# Records for the task
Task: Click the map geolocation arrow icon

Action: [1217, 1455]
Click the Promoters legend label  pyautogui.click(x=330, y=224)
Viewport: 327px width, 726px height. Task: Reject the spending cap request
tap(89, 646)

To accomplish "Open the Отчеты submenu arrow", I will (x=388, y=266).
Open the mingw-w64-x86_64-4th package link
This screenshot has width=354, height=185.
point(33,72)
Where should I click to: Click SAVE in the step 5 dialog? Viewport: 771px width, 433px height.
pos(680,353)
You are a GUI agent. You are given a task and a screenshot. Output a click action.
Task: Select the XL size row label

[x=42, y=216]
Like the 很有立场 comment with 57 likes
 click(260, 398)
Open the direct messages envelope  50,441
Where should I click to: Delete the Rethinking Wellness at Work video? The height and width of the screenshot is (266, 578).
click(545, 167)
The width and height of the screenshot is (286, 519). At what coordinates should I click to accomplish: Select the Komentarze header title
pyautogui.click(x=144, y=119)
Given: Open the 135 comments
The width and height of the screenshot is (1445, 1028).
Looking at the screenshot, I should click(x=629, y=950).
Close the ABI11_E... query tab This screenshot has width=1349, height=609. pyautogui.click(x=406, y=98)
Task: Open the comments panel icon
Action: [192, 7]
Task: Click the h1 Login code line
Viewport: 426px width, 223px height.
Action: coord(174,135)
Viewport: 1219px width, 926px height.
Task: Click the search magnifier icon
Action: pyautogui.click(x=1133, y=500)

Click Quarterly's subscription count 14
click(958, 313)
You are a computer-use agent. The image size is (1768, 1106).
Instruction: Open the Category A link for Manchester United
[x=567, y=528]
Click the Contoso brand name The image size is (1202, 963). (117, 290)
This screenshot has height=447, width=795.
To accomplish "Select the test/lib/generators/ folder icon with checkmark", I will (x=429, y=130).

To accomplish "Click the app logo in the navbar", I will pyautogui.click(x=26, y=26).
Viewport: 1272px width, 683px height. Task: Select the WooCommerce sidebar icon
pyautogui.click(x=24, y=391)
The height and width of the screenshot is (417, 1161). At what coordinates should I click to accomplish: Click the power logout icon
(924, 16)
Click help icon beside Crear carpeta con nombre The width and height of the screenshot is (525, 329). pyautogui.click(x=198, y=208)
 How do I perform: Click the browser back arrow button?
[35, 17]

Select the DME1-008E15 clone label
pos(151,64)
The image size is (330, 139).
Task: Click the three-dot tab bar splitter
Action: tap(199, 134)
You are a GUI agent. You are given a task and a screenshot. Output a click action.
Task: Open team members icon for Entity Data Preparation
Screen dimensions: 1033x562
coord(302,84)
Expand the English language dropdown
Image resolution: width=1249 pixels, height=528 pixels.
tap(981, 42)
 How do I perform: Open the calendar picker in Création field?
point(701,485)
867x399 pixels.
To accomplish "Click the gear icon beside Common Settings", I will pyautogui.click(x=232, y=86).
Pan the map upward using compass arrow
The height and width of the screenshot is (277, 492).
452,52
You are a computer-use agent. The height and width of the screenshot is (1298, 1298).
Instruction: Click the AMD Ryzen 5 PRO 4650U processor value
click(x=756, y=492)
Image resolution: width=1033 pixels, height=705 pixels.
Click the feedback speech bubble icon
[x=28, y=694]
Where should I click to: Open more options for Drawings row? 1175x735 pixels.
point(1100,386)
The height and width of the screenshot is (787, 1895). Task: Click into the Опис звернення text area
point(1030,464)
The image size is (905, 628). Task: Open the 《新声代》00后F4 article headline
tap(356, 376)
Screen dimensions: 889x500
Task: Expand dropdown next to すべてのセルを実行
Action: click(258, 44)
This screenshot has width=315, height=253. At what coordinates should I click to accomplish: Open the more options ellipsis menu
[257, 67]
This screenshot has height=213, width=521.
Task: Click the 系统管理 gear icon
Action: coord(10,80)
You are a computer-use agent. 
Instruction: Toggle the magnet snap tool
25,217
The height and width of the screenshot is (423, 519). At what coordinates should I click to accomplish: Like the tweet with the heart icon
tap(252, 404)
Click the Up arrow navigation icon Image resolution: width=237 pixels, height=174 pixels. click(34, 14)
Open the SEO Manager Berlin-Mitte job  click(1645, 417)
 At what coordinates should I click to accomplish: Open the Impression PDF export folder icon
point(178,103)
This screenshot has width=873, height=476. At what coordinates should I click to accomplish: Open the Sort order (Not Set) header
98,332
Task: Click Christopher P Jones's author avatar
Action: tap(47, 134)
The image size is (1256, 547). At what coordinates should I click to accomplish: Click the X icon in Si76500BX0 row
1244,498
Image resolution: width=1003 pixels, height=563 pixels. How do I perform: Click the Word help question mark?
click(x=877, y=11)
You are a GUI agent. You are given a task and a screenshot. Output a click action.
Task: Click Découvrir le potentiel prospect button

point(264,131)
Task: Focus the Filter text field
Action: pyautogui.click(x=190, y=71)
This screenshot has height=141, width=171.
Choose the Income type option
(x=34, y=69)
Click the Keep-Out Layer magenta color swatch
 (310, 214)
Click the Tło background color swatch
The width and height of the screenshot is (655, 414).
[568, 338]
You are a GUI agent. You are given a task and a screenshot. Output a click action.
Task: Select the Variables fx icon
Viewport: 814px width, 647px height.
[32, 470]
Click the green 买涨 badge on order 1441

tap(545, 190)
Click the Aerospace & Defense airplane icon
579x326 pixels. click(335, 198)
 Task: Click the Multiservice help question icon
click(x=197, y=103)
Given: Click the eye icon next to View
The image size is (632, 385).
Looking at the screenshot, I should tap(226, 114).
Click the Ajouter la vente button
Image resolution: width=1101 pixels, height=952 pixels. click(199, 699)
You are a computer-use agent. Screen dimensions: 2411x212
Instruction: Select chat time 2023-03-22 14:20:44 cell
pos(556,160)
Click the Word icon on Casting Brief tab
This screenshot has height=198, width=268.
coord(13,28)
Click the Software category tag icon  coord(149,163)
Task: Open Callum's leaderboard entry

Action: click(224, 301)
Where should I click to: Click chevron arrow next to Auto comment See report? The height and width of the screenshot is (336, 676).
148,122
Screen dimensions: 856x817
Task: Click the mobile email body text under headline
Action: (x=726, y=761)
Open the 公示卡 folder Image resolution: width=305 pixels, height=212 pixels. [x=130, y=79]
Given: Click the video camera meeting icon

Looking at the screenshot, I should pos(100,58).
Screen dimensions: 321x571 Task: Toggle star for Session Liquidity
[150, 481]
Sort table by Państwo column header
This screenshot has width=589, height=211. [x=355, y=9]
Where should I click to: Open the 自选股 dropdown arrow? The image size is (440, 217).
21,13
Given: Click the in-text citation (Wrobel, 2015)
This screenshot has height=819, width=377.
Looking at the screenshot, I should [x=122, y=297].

# Your objective
Reproduce the data from the line containing "Click the Contoso" down to the line containing "will pyautogui.click(x=26, y=26).", changing "navbar" to "header" and leaving everything else the same.

# In response
Click the Contoso brand name The image size is (1202, 963). (117, 290)
This screenshot has height=447, width=795.
To accomplish "Select the test/lib/generators/ folder icon with checkmark", I will (x=429, y=130).

To accomplish "Click the app logo in the header", I will pyautogui.click(x=26, y=26).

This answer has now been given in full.